So, six hours after she should have been in bed, Karen finally turned off the TV set and closed her eyes. Almost as quickly, the alarm clock started squacking. She rolled over and batted it silent out of habitual reflex, absently hitting “reset” when she had intended on hitting “snooze.”

The sun peeked through her curtains a few hours later, heralding the dawn and yet another morning absent her enforcing presence. The kids had managed to get up and out the door, but Karen could only hope it had been on time. Not that she had set any kind of example this morning for timeliness. She wandered into the kitchen and grimaced at the pile of dirty dishes in the sink.

You’d expect teenagers could clean up after themselves every once in a while. Instead, they had merely added their breakfast bowls to the already mountainous pile of junk in front of the window. Karen shook the sleep out of her eyes and got to work, first emptying the dishwasher and then loading as many dishes as she dared squeeze into the tight space.

All she had left was a pan, three plates, an assortment of silverware, and her sons’ breakfast bowls. Karen started the dishwasher and let it get a few minutes’ head start before turning on the sink to finish the job. About five minutes later, she dried her hands before pulling her eldest’s laundry out of the machine, folding it carefully, and placing it in his dresser.
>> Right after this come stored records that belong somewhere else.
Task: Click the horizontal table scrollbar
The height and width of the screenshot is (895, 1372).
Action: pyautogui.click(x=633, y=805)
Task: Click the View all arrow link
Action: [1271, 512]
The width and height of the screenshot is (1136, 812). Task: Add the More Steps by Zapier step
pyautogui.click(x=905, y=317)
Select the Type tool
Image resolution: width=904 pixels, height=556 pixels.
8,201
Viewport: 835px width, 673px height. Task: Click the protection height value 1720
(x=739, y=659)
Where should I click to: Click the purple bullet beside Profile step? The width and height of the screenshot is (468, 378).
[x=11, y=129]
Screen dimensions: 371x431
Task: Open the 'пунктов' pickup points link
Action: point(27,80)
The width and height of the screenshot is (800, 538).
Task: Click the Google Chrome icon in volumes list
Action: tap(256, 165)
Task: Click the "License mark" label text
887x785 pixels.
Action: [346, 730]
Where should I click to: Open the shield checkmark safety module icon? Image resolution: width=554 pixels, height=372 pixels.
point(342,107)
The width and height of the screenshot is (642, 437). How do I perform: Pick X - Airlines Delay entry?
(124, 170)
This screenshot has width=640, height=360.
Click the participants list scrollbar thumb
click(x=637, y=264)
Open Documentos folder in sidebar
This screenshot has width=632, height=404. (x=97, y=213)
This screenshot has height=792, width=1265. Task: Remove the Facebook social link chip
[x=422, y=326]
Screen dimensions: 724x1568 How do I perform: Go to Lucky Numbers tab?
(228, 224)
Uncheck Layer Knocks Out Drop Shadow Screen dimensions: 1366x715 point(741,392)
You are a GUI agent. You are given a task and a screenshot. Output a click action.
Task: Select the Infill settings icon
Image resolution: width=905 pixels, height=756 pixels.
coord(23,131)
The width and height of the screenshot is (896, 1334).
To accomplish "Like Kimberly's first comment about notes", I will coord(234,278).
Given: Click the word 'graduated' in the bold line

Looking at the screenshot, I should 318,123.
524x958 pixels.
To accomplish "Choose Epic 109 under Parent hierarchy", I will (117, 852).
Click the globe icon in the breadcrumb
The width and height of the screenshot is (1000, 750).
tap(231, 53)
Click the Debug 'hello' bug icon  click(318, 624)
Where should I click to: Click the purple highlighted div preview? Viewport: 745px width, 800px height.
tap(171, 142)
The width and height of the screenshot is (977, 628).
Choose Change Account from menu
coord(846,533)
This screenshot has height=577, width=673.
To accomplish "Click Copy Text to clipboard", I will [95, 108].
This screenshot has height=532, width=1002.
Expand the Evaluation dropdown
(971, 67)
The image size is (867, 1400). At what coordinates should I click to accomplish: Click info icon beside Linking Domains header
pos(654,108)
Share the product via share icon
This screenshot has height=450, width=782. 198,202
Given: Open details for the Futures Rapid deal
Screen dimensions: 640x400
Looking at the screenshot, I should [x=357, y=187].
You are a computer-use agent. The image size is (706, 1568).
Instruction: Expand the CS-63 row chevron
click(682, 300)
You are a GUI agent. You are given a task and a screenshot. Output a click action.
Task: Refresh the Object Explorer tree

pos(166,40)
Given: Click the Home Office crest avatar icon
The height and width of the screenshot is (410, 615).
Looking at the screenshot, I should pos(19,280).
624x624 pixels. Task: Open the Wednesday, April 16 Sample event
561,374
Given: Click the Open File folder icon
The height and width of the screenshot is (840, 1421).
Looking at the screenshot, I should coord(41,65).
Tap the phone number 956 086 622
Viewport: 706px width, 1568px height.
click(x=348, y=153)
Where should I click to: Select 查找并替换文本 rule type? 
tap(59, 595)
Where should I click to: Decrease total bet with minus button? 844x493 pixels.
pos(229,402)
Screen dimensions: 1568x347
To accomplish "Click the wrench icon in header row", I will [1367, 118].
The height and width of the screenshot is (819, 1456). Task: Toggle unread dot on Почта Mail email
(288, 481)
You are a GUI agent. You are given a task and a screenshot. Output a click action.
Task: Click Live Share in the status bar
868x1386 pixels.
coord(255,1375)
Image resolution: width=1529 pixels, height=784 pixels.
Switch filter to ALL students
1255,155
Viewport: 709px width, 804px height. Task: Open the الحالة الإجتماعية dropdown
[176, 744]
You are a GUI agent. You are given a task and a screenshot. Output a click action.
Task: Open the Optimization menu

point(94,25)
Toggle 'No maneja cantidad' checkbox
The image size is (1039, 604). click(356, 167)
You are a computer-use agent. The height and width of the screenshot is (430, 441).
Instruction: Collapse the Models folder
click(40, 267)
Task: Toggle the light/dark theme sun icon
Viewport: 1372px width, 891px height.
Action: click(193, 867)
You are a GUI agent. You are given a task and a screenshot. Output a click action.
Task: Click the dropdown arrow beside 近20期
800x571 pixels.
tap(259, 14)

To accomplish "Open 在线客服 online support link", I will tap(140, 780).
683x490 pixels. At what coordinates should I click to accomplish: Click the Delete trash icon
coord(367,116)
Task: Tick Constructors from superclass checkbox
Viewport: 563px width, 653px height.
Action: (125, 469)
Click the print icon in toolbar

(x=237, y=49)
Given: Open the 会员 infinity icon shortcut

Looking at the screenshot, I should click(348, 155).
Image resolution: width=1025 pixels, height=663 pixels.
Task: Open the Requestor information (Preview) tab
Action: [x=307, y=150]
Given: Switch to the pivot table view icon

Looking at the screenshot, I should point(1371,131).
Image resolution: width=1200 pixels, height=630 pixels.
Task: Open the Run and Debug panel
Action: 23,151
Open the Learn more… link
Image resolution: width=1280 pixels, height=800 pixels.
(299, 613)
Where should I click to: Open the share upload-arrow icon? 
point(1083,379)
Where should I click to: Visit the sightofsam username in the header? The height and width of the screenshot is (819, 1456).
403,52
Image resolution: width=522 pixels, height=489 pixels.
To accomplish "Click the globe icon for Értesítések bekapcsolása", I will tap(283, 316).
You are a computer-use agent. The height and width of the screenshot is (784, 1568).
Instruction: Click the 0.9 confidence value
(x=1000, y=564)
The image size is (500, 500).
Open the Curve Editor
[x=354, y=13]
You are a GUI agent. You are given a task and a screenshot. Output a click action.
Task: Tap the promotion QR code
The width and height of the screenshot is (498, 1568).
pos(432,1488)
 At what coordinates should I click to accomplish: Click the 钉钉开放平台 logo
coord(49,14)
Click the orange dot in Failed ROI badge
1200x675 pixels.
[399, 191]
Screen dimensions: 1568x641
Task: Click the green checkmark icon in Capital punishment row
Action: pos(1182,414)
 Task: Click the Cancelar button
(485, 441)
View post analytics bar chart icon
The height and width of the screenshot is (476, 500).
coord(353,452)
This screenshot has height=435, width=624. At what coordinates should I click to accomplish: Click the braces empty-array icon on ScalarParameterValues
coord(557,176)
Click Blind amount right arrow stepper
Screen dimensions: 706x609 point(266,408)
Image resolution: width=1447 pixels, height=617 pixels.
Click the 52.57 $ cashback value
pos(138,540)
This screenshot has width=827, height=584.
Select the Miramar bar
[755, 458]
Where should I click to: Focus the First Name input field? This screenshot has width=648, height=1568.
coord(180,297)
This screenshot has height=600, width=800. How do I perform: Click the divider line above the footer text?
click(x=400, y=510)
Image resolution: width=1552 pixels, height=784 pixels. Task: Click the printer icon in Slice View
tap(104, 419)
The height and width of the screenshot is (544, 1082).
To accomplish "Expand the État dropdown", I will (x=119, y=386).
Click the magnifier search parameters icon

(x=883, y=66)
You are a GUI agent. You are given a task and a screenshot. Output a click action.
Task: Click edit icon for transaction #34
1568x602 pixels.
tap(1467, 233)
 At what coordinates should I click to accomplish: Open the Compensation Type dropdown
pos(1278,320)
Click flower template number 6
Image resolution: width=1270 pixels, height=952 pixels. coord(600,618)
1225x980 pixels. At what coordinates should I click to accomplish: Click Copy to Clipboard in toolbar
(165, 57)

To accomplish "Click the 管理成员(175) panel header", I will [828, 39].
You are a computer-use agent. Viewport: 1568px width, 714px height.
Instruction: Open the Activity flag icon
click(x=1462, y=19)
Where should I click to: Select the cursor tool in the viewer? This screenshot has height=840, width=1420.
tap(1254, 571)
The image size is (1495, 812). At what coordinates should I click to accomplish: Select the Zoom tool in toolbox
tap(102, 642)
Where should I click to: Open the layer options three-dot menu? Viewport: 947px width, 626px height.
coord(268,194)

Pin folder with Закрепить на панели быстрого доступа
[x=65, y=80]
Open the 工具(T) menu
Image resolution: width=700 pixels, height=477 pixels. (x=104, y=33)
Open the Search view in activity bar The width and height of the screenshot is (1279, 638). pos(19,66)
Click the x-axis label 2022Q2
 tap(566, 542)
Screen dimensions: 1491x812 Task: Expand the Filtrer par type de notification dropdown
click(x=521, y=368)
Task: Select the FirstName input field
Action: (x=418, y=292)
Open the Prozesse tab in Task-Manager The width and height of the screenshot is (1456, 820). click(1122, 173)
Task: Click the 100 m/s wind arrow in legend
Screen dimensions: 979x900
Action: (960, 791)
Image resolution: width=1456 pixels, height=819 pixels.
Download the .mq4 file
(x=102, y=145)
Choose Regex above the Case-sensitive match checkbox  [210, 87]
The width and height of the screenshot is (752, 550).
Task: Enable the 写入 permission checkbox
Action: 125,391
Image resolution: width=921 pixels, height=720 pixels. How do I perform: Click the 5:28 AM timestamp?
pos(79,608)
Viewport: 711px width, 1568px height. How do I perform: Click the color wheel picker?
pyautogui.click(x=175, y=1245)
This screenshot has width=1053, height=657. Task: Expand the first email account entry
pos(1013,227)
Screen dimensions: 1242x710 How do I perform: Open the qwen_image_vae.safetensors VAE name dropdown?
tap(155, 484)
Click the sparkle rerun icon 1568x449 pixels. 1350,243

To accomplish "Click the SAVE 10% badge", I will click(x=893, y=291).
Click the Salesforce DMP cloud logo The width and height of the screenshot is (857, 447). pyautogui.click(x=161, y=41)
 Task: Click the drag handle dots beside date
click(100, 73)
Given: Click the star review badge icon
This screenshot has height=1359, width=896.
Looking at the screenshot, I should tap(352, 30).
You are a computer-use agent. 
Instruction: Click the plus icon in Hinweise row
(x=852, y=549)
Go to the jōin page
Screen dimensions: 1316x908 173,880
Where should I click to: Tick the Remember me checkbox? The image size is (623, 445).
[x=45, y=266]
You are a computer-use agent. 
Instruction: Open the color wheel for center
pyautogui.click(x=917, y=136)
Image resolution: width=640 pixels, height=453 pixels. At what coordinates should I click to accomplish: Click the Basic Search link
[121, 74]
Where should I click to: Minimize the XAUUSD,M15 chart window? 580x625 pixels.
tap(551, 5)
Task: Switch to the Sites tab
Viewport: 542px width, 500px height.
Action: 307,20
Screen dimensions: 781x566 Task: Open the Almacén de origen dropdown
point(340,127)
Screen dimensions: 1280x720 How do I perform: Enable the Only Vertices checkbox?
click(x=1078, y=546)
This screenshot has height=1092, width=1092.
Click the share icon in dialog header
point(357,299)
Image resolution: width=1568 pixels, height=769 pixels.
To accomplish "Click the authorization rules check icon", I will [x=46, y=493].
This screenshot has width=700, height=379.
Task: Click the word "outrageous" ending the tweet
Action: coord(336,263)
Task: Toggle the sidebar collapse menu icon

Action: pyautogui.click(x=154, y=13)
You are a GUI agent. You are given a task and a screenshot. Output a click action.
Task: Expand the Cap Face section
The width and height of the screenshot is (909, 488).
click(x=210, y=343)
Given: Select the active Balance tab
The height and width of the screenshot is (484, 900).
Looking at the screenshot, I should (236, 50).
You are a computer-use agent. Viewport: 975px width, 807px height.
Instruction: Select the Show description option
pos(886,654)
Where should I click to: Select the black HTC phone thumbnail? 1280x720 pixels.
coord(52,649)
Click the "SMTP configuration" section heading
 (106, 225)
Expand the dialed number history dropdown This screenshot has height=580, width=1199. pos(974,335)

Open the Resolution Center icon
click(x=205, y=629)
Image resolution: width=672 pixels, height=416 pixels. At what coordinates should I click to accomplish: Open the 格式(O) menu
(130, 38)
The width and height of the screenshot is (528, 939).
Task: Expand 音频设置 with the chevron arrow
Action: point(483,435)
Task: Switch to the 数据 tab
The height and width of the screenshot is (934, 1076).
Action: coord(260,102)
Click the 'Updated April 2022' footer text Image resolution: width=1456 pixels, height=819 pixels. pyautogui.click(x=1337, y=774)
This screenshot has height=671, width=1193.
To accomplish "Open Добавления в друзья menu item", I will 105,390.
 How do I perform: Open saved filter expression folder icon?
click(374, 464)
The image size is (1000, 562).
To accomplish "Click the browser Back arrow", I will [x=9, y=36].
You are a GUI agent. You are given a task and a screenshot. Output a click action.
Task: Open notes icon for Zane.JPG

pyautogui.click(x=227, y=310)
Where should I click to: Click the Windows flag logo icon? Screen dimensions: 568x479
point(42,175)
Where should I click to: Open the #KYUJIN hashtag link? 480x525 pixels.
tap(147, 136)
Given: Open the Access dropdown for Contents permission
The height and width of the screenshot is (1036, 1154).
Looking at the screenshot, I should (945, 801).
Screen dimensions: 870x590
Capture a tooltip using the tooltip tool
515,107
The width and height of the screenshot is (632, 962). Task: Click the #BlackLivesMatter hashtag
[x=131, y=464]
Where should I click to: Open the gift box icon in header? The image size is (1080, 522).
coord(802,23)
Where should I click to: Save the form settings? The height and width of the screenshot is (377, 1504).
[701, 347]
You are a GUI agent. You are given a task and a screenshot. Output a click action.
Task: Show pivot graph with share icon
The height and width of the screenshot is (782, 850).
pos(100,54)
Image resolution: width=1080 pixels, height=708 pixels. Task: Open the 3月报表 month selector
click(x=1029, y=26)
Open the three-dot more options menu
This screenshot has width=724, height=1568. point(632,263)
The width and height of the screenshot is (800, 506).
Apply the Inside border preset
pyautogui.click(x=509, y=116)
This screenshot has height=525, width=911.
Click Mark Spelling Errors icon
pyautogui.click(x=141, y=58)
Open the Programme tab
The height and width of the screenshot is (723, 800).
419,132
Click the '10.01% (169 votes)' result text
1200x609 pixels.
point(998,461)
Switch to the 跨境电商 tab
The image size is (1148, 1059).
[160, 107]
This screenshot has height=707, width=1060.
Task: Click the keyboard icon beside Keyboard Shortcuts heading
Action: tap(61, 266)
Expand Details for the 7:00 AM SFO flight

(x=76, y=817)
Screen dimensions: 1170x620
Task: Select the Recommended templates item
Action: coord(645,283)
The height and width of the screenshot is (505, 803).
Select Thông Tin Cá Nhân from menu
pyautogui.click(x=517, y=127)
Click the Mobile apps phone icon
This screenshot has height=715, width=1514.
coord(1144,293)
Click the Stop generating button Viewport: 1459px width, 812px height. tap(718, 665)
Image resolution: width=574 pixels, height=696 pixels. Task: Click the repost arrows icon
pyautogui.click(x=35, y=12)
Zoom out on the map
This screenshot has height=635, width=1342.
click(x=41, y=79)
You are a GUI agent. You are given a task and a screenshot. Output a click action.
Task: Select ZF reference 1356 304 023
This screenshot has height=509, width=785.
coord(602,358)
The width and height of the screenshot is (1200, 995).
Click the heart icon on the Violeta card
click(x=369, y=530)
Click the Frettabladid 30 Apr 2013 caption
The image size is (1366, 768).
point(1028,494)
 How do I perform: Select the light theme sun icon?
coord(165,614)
She really should have ironed his khakis, but she was still too groggy to really care about his wrinkles. Besides, he’d wear them ironed or not. It almost defeated the purpose of all her effort. Clothing with wrinkles was in style these days, after all.

Karen checked the clock on the wall before grabbing her gym bag and car keys. Only two hours behind, she thought to herself. Thank God for small miracles. If she shaved a half hour off her workout, she might still be able to do everything on today’s list. Sure, she could have skipped the entire visit, but she’d made a promise to get into shape before the holidays. You don’t keep a promise to someone else by giving yourself too much room to cheat.

But shaving off a half hour? Certainly acceptable. She still had to make cookies for tonight and pick up a roast – buying a pre-cooked entre would save even more time than slaving to prepare something fresh. Besides, they’d never know the difference any way. If her father even noticed the roast, that is.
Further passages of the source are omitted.